Nevertheless, this study allowed us to build the first map-making of the adolescent deliveries situation in Sao Tome and Principe which could help in policy-making and clinical decisions.

This study included a total number of pregnant women similar to the one published by UNICEF in the Multiple Indicator Cluster Survey (MICS) for STP [39]. In contrast to MICS, our study has the advantage of not being vulnerable to memory or recall bias because the data were gathered for the current pregnancy and delivery with data abstracted directly from clinical records and antenatal cards.

Future studies

A future study with a superior number of participants could clarify if the higher tendencies identified in adolescents regarding obstructed labour, assisted vaginal delivery, and preeclampsia in nulliparous are statistically significant, in order to plan a successful intervention.

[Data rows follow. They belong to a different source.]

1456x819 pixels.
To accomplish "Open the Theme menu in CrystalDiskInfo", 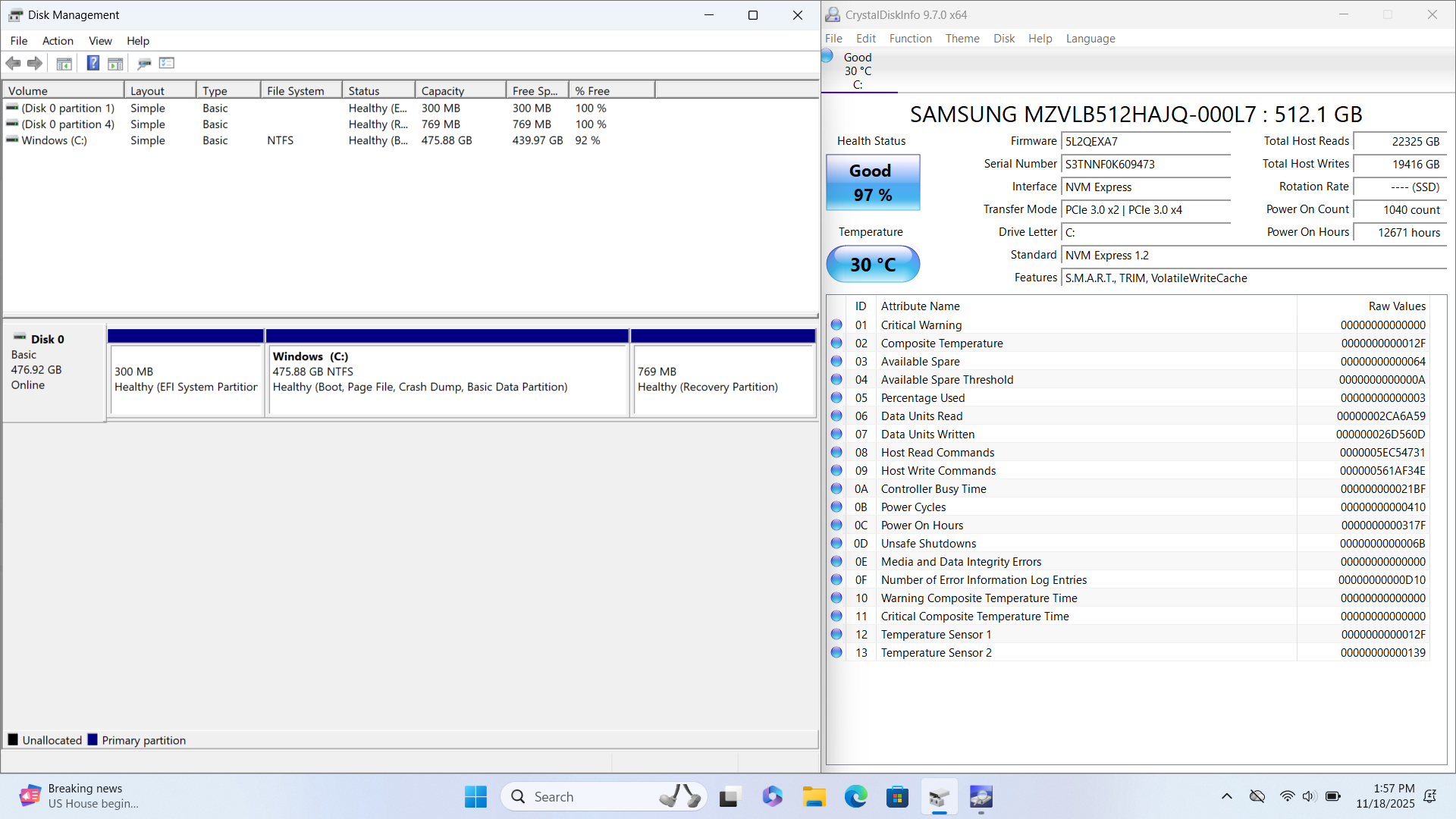I will [x=962, y=39].
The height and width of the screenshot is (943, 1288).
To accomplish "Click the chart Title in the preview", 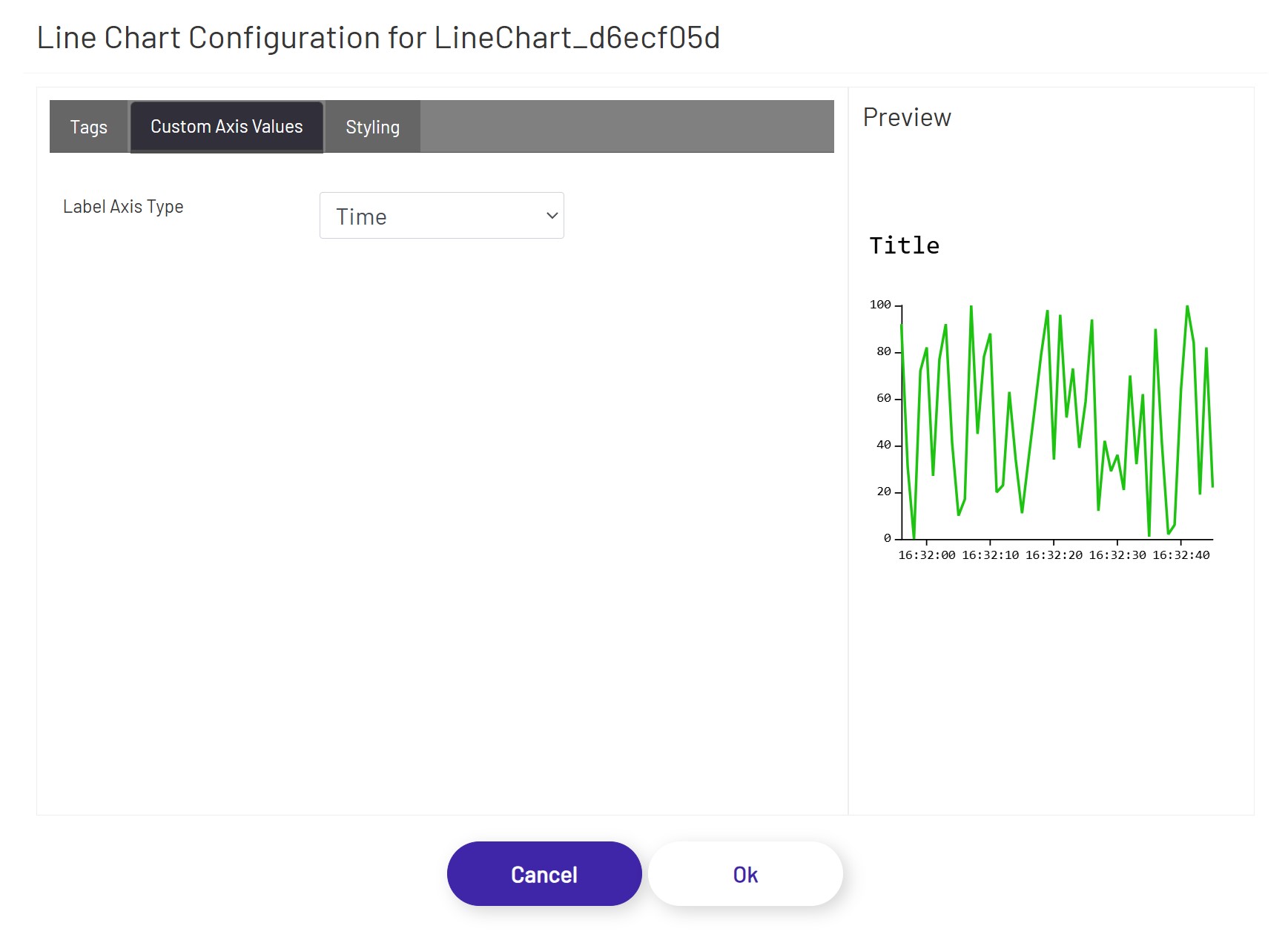I will tap(904, 245).
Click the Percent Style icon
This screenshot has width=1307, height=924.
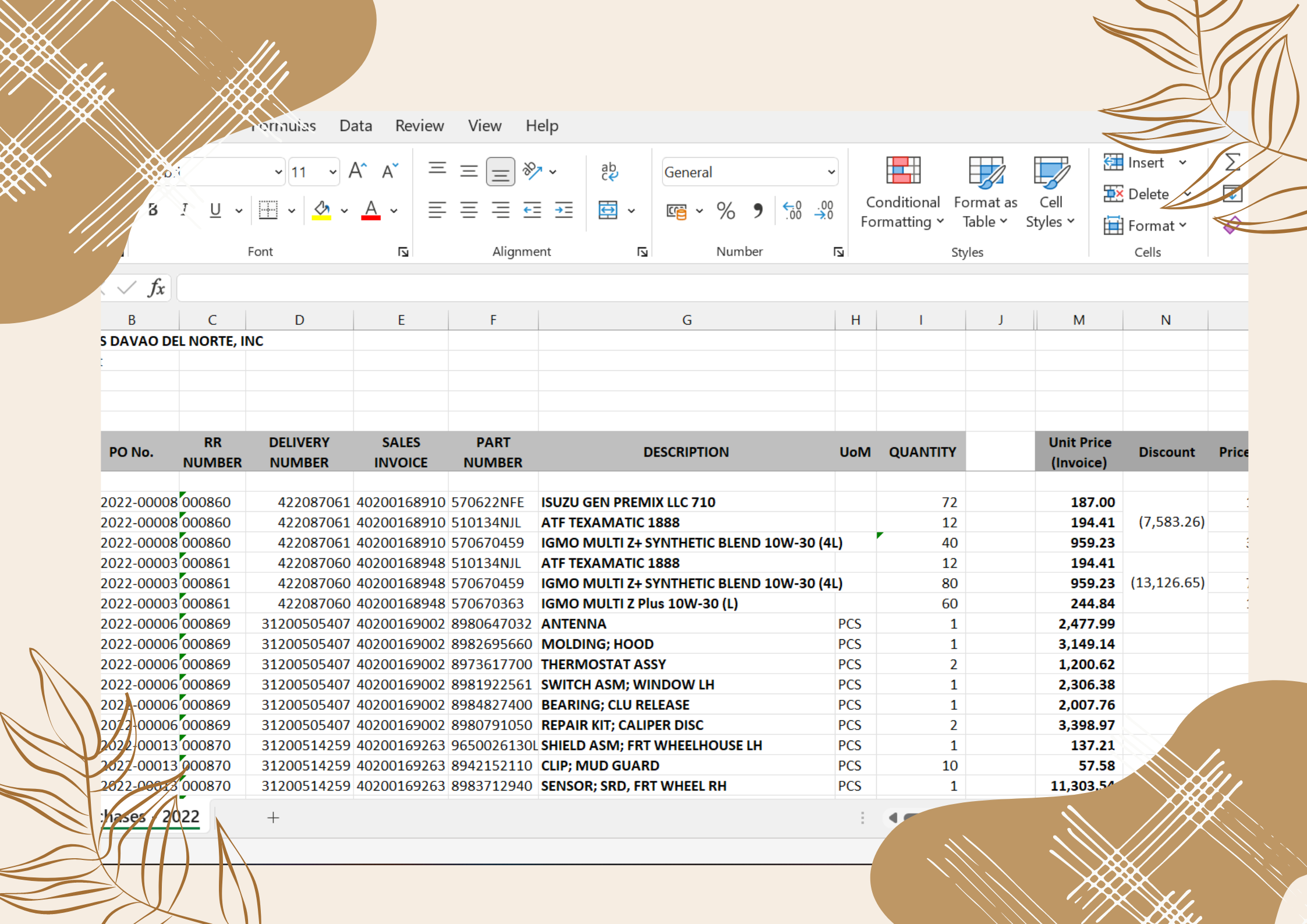(x=725, y=211)

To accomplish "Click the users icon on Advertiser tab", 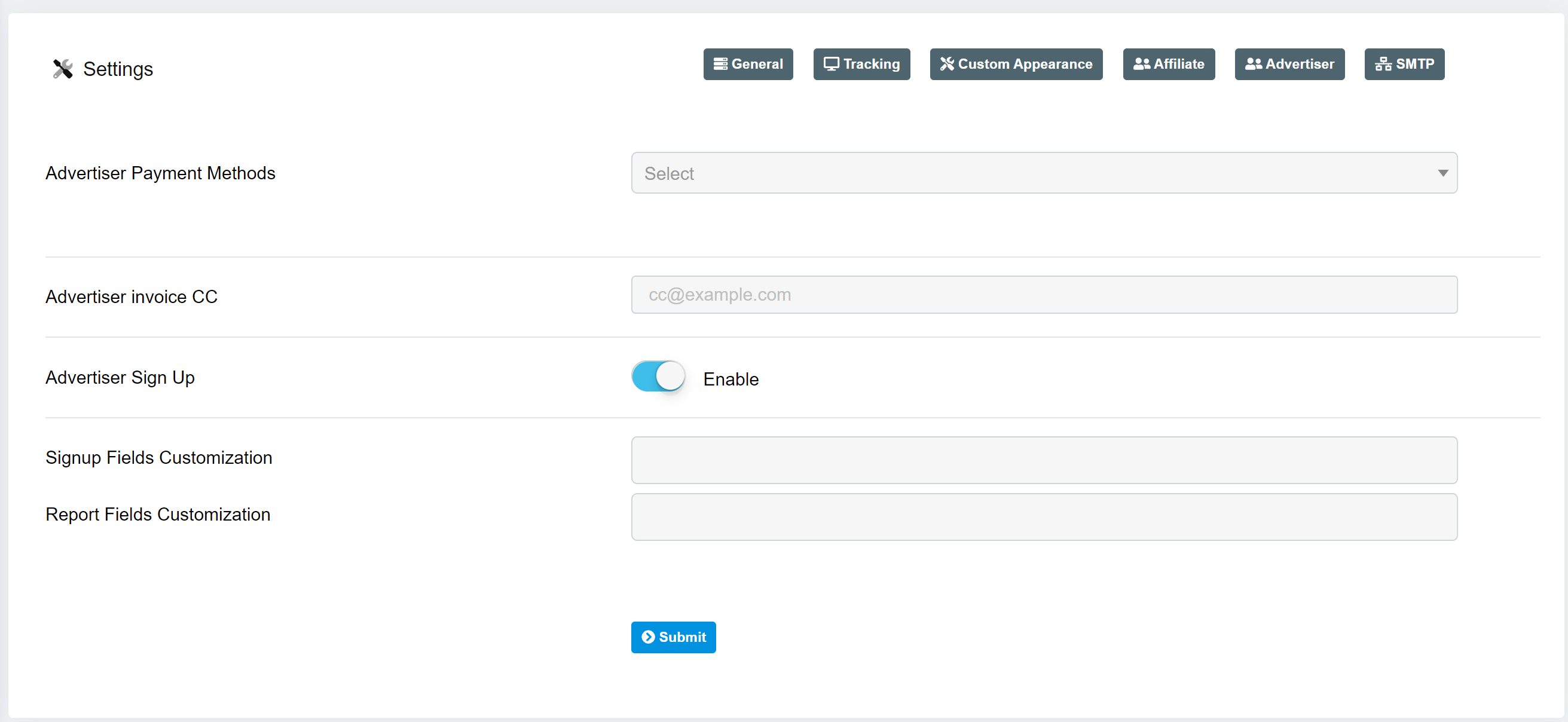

Contribution of our study to knowledge

No study on this subject has previously been published on the risk factors and the maternal and perinatal prognosis of childbirth in adolescents in Sao Tome and Príncipe. It is the first comprehensive study of this problem in the country, integrating a multivariate analysis to assess maternal and perinatal outcomes.

Conclusions

Adolescents had adverse perinatal outcomes as foetal distress and a higher need for resuscitation manoeuvres of their newborns. Compared to older mothers, adolescent mothers are likely to have a non-statistical significance of a threefold higher risk of having an obstructed labour.

We can also guess the existence of other than age-related factors for foetal distress in adolescent mothers, namely emotional and psychological issues, and difficulties of an unprepared girl to face the labour stages and cooperation during the baby’s delivery. Therefore, pregnancies and deliveries among adolescents should be carefully monitored.

The good antenatal care coverage rates shown can be accountable for the few adverse outcomes found for adolescent pregnancies in this study.

To sum up, this study provides a baseline data on the complications among pregnant adolescents in this low resource country and may contribute to the local efforts to make SDG for maternal health a reality by 2030.